#### AVAILABLE DATA:
○ ○ ○ ○ ○ ○ ○
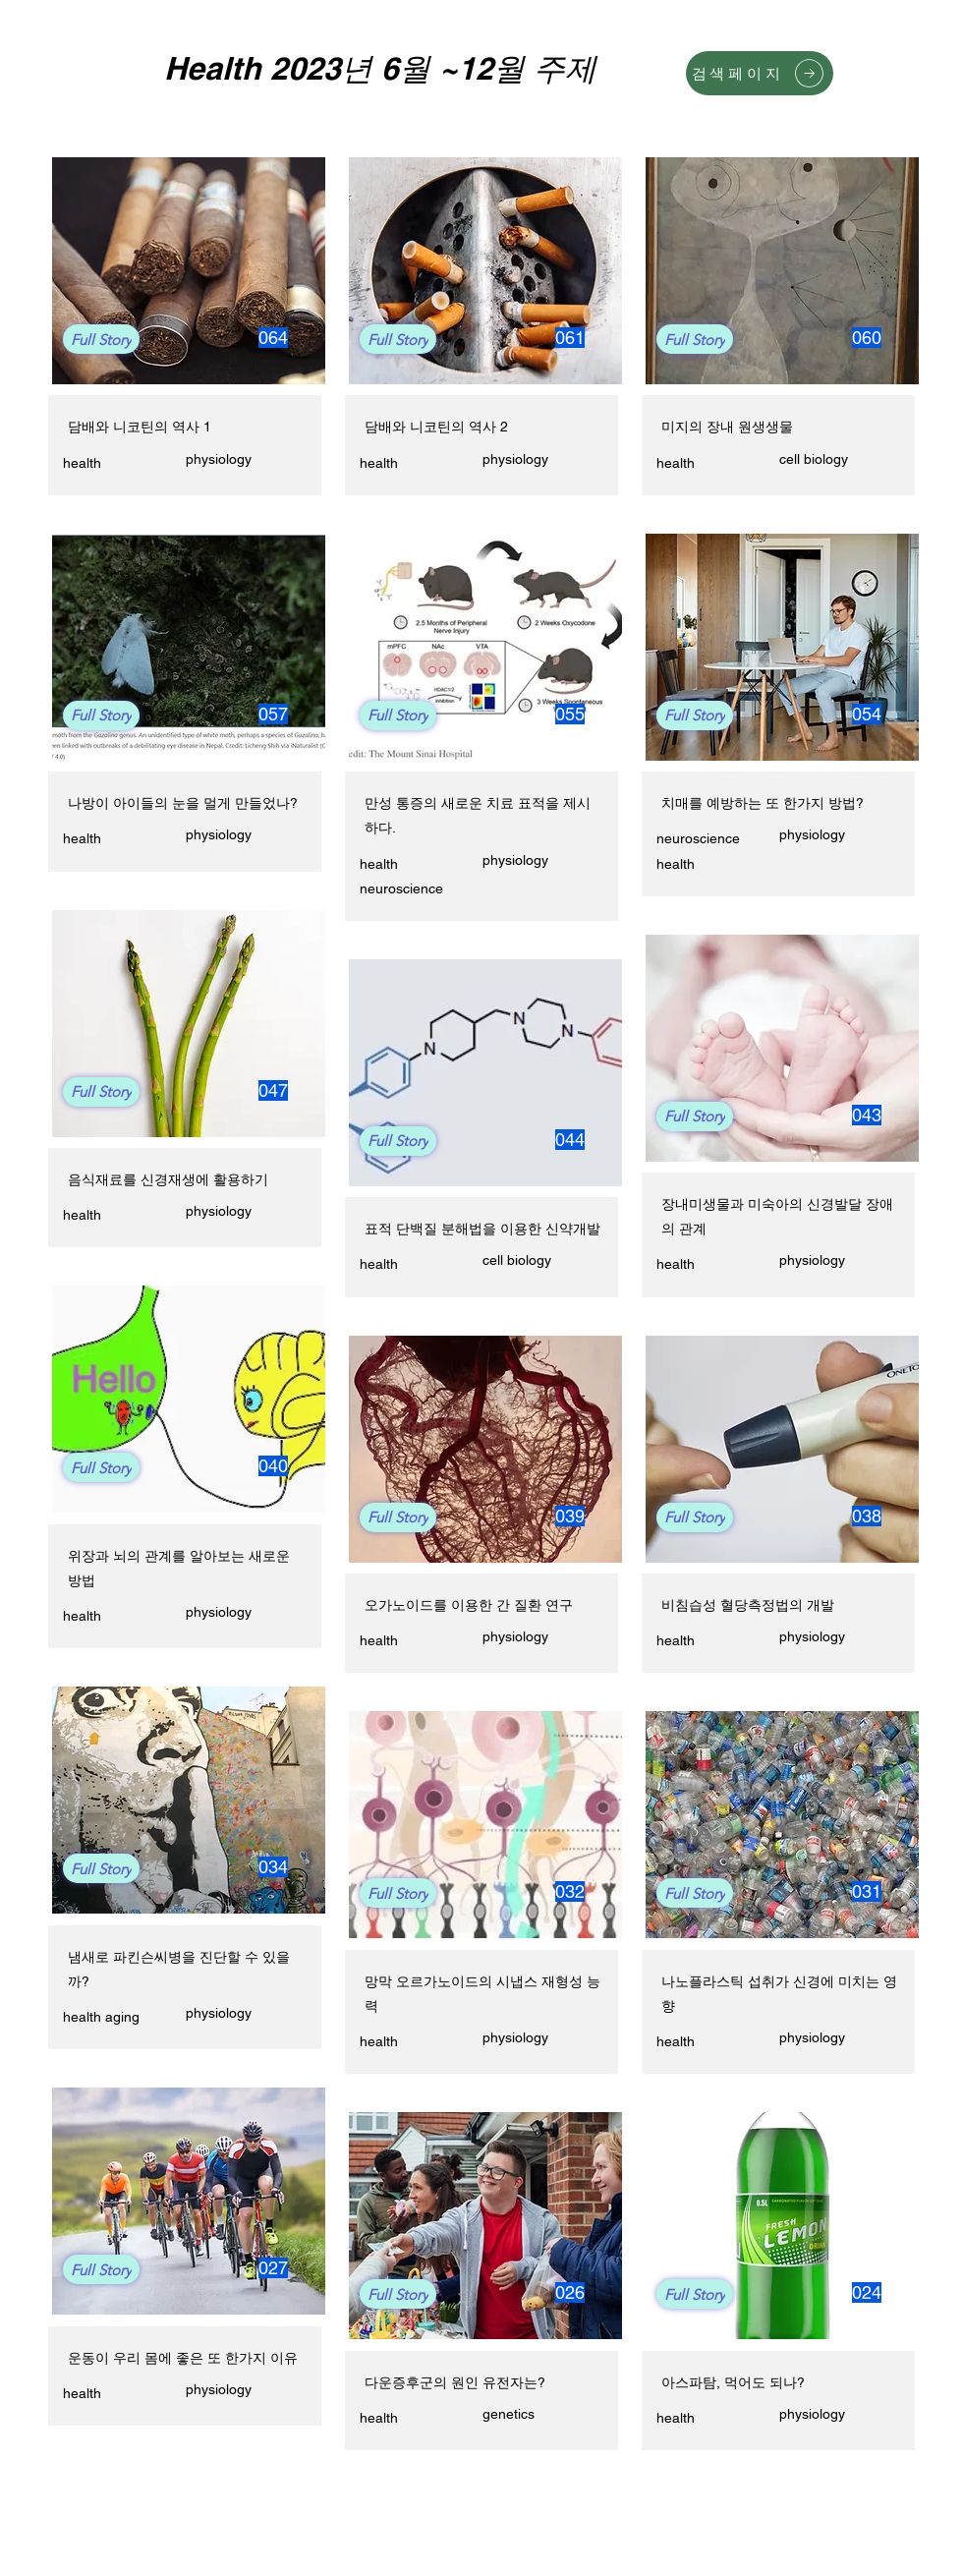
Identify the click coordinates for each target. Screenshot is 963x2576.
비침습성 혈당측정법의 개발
○ ○ ○ ○ ○ ○ ○
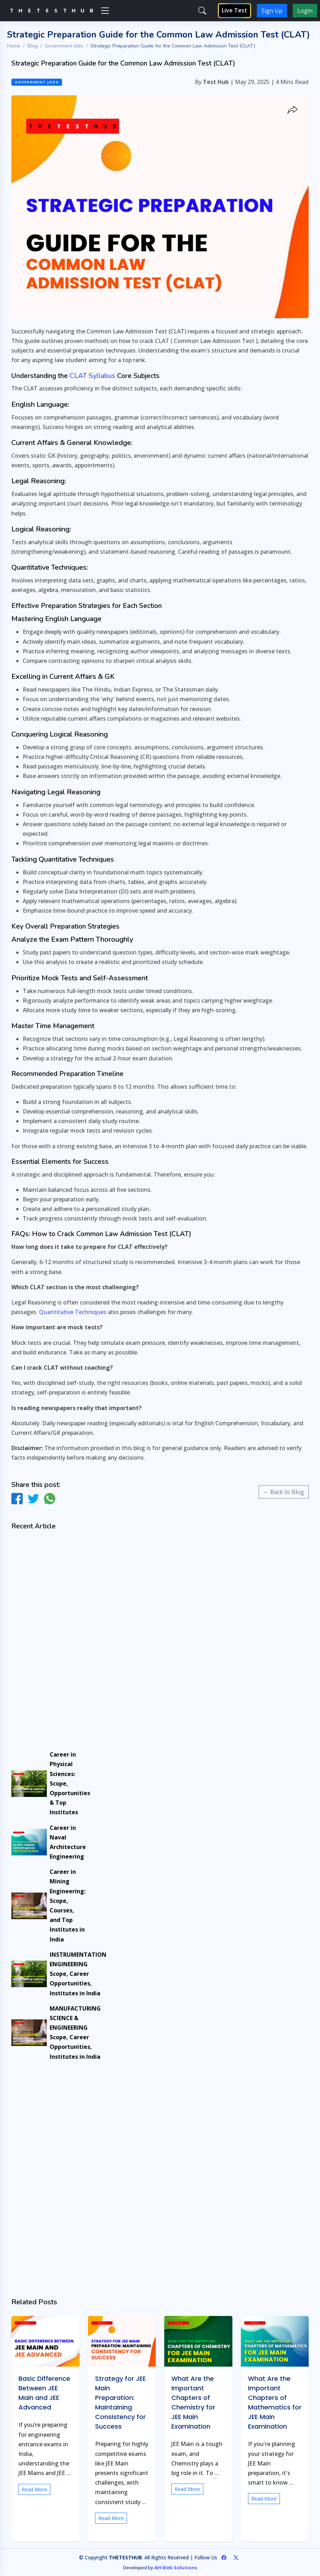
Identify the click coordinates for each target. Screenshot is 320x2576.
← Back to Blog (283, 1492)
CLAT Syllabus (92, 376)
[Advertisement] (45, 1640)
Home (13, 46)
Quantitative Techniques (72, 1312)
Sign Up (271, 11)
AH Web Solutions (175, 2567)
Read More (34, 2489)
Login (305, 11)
○ ○ ○ ○ ○ ○ ○
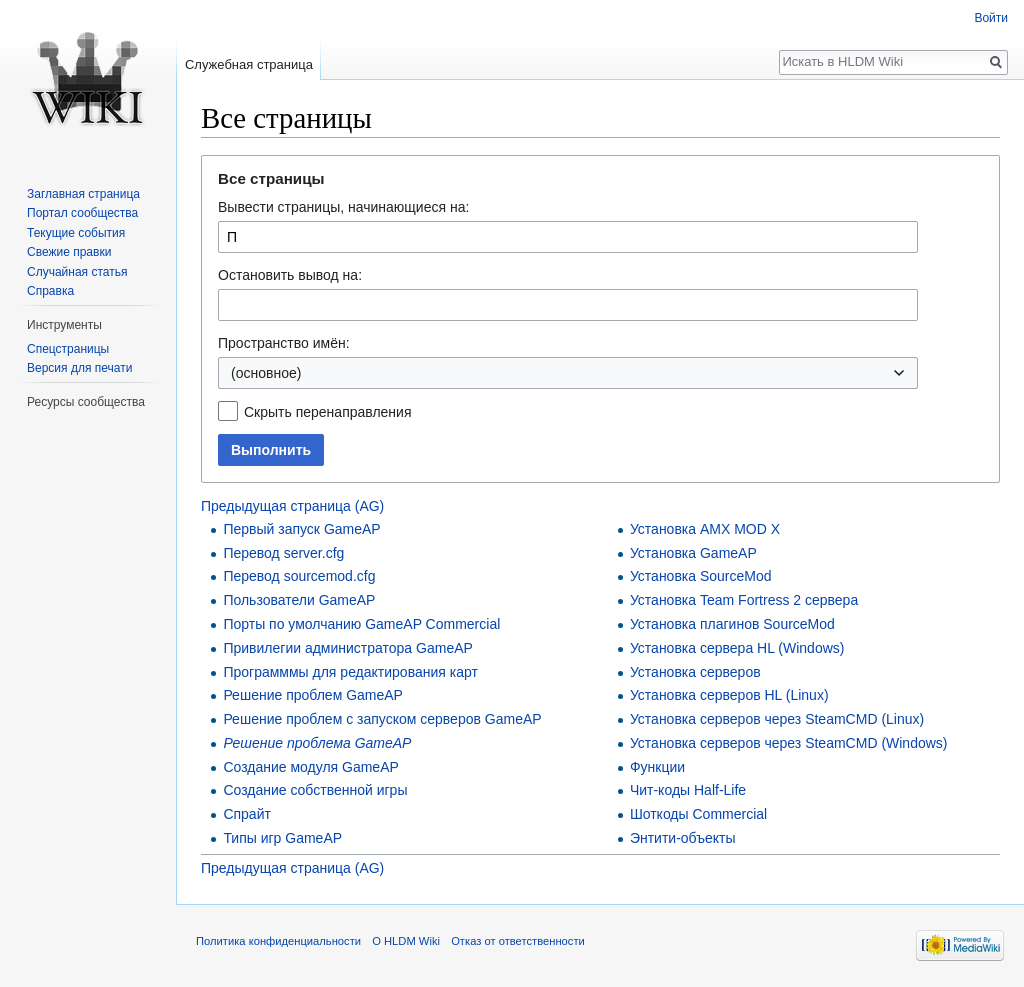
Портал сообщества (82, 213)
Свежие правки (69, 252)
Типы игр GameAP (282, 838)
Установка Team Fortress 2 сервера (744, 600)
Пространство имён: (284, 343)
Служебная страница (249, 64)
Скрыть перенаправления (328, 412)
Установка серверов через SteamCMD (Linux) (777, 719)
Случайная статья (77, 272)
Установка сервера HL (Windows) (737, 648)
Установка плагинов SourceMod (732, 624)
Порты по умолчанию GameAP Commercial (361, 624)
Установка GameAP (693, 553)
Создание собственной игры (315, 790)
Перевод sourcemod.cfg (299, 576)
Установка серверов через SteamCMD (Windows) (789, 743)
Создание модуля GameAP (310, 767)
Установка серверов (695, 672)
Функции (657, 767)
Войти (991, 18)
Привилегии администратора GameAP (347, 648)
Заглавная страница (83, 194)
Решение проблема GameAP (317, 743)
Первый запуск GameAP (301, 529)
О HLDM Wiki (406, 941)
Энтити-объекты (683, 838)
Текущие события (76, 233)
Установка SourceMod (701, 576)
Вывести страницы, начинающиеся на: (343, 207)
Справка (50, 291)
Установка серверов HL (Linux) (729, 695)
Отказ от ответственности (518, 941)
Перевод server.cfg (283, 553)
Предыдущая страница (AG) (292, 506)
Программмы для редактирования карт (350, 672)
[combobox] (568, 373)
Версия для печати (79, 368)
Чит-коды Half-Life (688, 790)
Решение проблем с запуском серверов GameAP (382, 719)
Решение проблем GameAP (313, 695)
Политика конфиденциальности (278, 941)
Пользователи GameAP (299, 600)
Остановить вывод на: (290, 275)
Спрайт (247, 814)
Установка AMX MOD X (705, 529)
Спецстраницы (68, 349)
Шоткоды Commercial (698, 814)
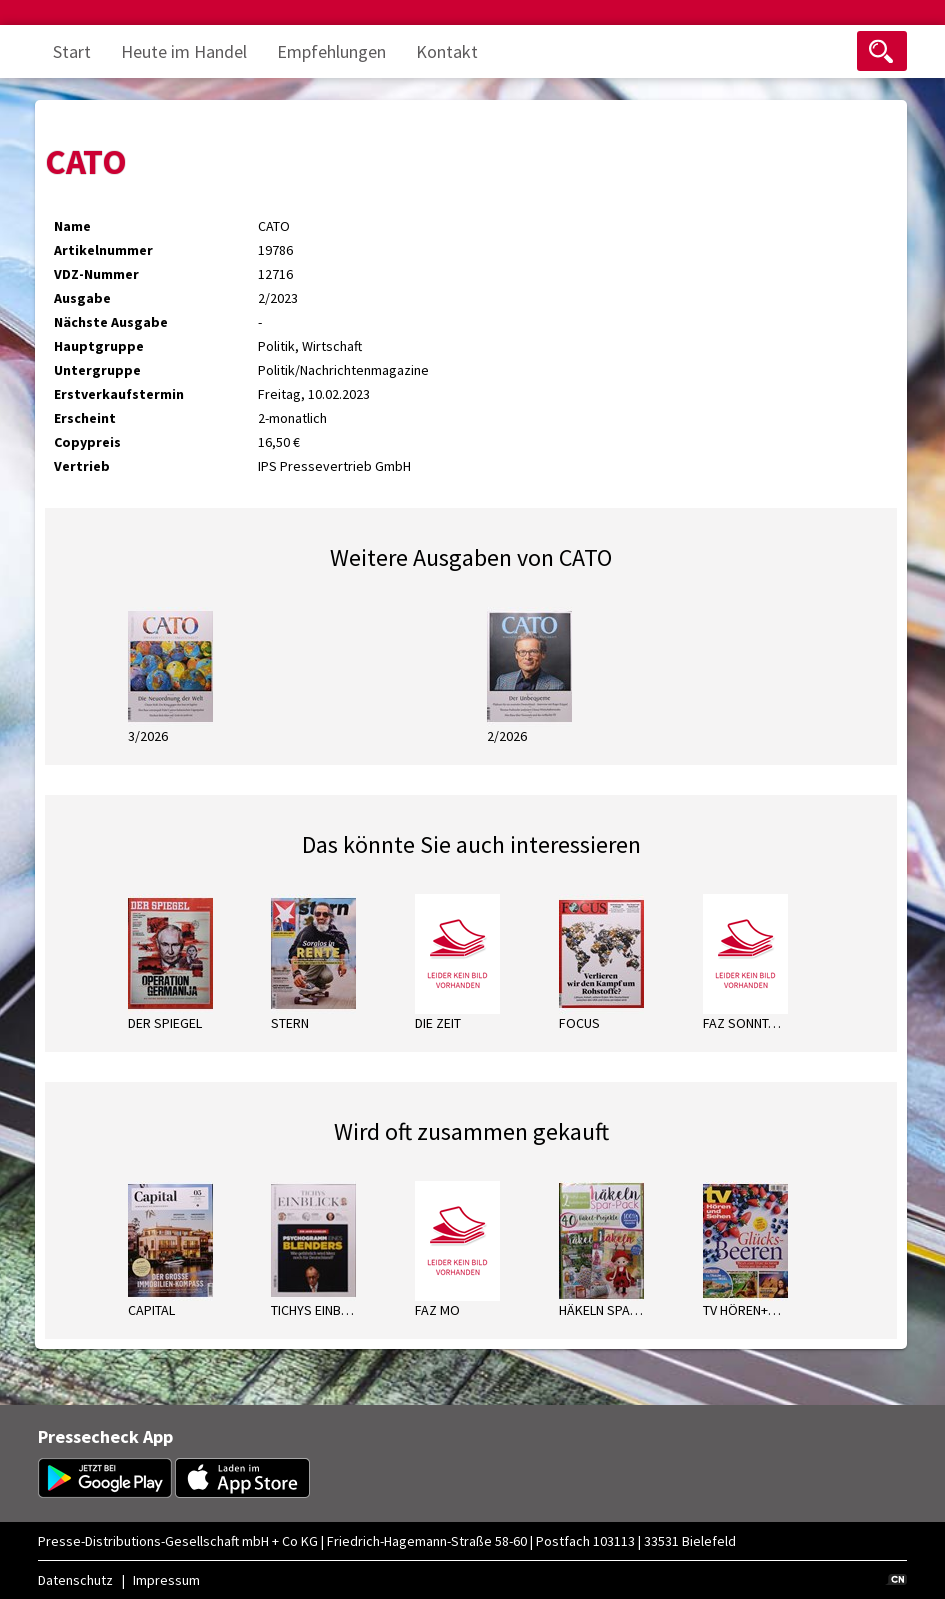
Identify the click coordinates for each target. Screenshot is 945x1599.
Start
○ ○ ○ ○ ○ ○ ○
#### TASK DETAILS:
Copy the lines of the listing above, starting at the line with "Предыдущая страница (AG) (292, 506)" and ending at the line with "Спрайт (247, 814)", both included. Offset every coordinate in the answers by adding 53 to each number.

#### WRITTEN RESPONSE:
Предыдущая страница (AG) (345, 559)
Программмы для редактирования карт (403, 725)
[combobox] (621, 426)
Версия для печати (132, 421)
Чит-коды Half-Life (741, 843)
Решение проблем с запуском серверов GameAP (435, 772)
Решение проблем GameAP (366, 748)
Политика конфиденциальности (331, 994)
Пользователи GameAP (352, 653)
Остановить вывод на: (343, 328)
Спрайт (300, 867)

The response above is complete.